Уикэм встал, но тут же зашатался и упал – спиртное подкосило его. Лежа на полу, он объявил, что собирается пойти за сестрой, и, внезапно проявив черный юмор, добавил, что готов следовать за ней сквозь тьму, освещаемую сиянием ее волос и красоты. Тут Маргарет набросилась на него и сказала, что есть и другие люди, кроме него, которые пожалеют о ее волосах и о красоте тоже.
– И он тоже пожалеет, – прошипела она, – потому что волосы останутся и тогда, когда исчезнет красота. Когда он вытащил из колеса чеку и отправил нас в пропасть и дальше, в реку, он не думал о моей красоте. Возможно, его красота тоже пострадала бы, когда б его волокло, как меня, по камням Фиспа
[71] и он бы замерзал во льду на реке. Пускай он поостережется! Его час близится! – и, яростным толчком распахнув дверь, она вышла в ночь.
* * *
Позже в ту ночь миссис Брент, уже почти уснув, внезапно пробудилась и сказала мужу:
– Джеффри, это не замо`к щелкнул где-то под нашим окном?

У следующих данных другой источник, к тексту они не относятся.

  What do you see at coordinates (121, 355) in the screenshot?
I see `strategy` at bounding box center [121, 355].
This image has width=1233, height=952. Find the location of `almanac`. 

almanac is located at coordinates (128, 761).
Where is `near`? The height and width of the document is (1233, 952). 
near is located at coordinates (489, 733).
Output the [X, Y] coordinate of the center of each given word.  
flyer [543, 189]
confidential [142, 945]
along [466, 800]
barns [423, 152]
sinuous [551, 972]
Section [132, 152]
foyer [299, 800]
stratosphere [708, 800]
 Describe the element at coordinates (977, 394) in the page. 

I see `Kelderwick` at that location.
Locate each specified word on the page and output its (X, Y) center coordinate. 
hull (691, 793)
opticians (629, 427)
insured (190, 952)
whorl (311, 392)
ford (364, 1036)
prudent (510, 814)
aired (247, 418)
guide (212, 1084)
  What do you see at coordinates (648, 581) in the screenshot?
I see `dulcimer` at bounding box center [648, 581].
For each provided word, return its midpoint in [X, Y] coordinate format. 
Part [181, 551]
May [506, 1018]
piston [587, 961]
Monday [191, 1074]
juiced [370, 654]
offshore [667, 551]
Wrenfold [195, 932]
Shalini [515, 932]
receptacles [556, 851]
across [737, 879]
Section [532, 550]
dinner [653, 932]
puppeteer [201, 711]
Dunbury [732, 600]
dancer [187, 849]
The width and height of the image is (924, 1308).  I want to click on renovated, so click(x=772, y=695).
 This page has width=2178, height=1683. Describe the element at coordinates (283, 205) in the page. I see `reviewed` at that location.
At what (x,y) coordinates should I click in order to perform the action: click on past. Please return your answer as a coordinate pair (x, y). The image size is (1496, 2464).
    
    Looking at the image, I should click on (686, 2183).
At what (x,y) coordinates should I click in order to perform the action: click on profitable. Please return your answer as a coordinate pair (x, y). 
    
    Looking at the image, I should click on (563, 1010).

Но Джеффри – хотя ей показалось, что и он тоже вздрогнул от этого звука, – по-видимому, крепко спал, тяжело дыша. Миссис Брент опять задремала и в следующий раз проснулась от того, что ее муж встал и уже частично оделся. Брент был смертельно бледен, а когда свет лампы в руке упал на его лицо, жену напугал его взгляд.
– Что случилось, Джеффри? Что ты делаешь? – спросила она.
– Тихо, малышка, – ответил он странным, хриплым голосом. – Ложись спать. Мне не спится, и я хочу закончить кое-какую недоделанную работу.
– Принеси ее сюда, муж мой, – предложила она. – Мне одиноко и страшно, когда тебя нет рядом.
Вместо ответа он лишь поцеловал ее и вышел, закрыв за собой дверь. Миссис Брент некоторое время лежала без сна, но затем природа взяла свое, и она уснула.
Вдруг она полностью пробудилась. В ее ушах звучал сдавленный крик, раздавшийся рядом. Вскочив, женщина подбежала к двери, прислушалась, но ничего не услышала. Тогда, забеспокоившись о муже, она позвала:
– Джеффри! Джеффри!
Через несколько секунд дверь в большой зал открылась, и в проеме появился Джеффри, но без лампы.
– Тихо! – произнес он почти шепотом, и голос его звучал резко и сурово. – Тихо! Ложись в кровать! Я работаю, меня нельзя беспокоить. Ложись спать и не буди весь дом.
С похолодевшим сердцем – резкость в голосе мужа была для нее незнакома – женщина на цыпочках вернулась в кровать и стала прислушиваться к каждому звуку. Последовало долгое молчание, а потом – стук железного предмета, наносящего глухие удары! Потом раздался звук падения тяжелого камня, за которым последовало сдавленное проклятие, звук, будто что-то тащат по полу, и снова стук камня о камень. Все это время миссис Брент лежала с отчаянно бьющимся сердцем, мучаясь от страха. Наконец она услышала странный скребущий звук, после которого наступила тишина. Вскоре дверь приоткрылась, и появился Джеффри. Женщина сделала вид, будто спит, но сквозь ресницы увидела, как он смывает с рук что-то белое, похожее на известку.
Утром муж не упоминал о прошлой ночи, а она боялась задавать вопросы.
С того дня на Джеффри Брента легла какая-то тень. Он не ел и не спал, как раньше, и у него опять появилась привычка внезапно оглядываться, словно кто-то заговорил с ним из-за спины. Старый зал, казалось, его чем-то притягивал. Он заходил туда по многу раз за день, но выходил из себя, если кто-нибудь, даже жена, туда заглядывал.